Home owner in stoush with council over leaking toby

Sam Sharpe has been trying to get the Dunedin City Council to fix a leaking toby for nearly a...
Sam Sharpe has been trying to get the Dunedin City Council to fix a leaking toby for nearly a month.PHOTO: PETER MCINTOSH
A puddle is threatening to turn into a quagmire for a Dunedin property owner, who remains locked in a dispute with the Dunedin City Council over a leaking water toby.

Sam Sharpe has been trying to get the council to fix the leaking toby outside his home in Langham Tce, Northeast Valley, for nearly a month.

The toby - a type of water shut-off valve between private water pipes and council-owned mains - is on a private pipe connecting the city's water supply to Mr Sharpe's home.

But the toby was under a private right-of-way not owned by him or any of the other residents, and which the council now considered to be abandoned land, Mr Sharpe said.

Mr Sharpe is refusing to cover the cost of repairing what he said was likely to be a deteriorated washer or grommet, the repair of which should be covered by council rates.

But as the puddle turns into a small stream, and the hole gets deeper, the council is refusing to budge.

First it offered to send out a plumber and add the cost to Mr Sharpe's annual rates bill.

He declined.

Then, on Monday, it dispatched an assessor to check the damage - but only so it could issue Mr Sharpe with a notice, requiring him to fix the toby.

"The guy who came out said `Oh, I could've fixed this easy, but I'm not allowed to'.

"So they've got the resources to send somebody out to look at it, assess it and then bill me.

"I just don't see why I should get a plumber to come and fix something that I pay rates for. It's crazy."

Council 3 waters group manager Tom Dyer maintained the toby was owned by Mr Sharpe "even though it's not on his property".

And the council was "not responsible for work on private infrastructure", he said.

"It [the toby] connects his pipes to shared private pipes, which in turn connect to the public network."

The contractor sent to inspect the toby was tasked with assessing the leak, not fixing it, he said.

"They are not authorised to work on private infrastructure.

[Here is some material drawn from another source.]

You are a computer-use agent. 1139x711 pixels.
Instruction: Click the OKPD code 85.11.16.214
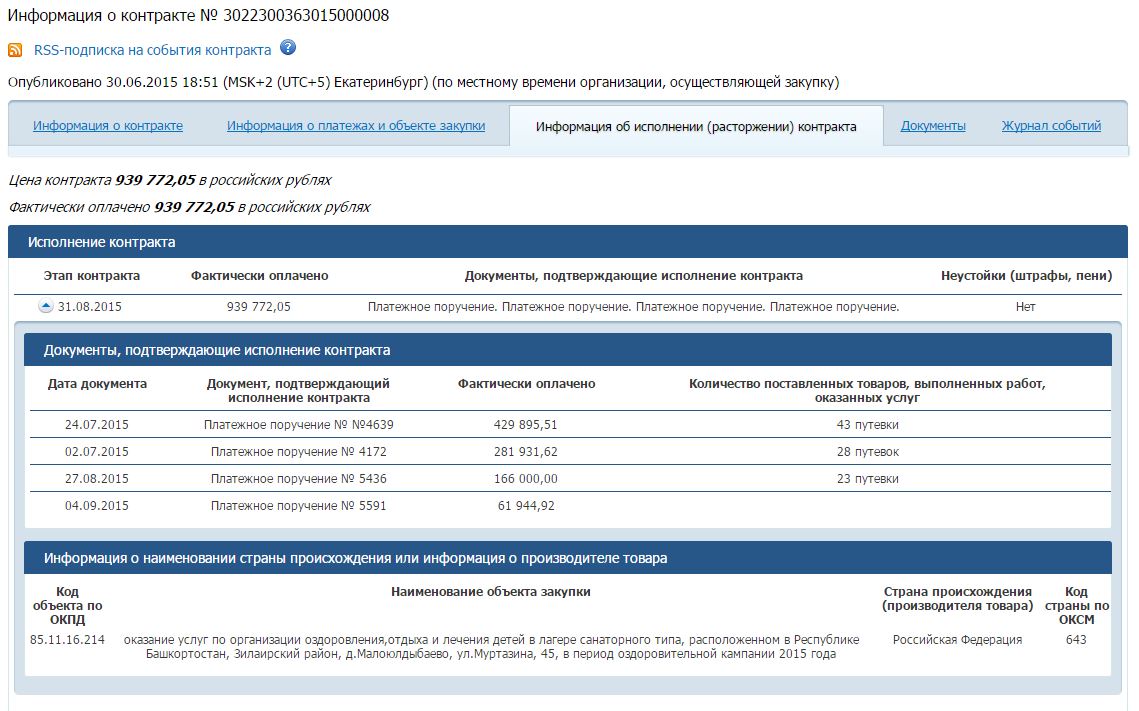(x=67, y=640)
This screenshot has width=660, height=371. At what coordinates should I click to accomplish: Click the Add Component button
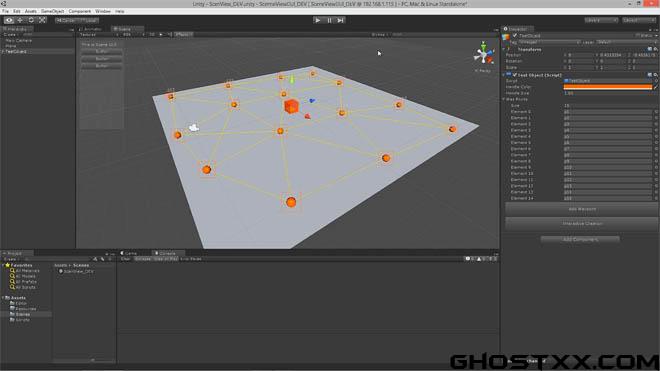coord(580,240)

When they find a leak on private assets, they advise the landowner and move on to the next public job."

The council received notification of about 1000 "water shut-off" leaks each year, but most were on infrastructure it was responsible for, Mr Dyer said.

Mr Sharpe said the issue was one of both cost and principle, and he had no plans to pay for the repairs.

"I'm an artist. My budget is pretty tight ... I make certain allowances for things, but this kind of thing - I think I'd like to put my foot down."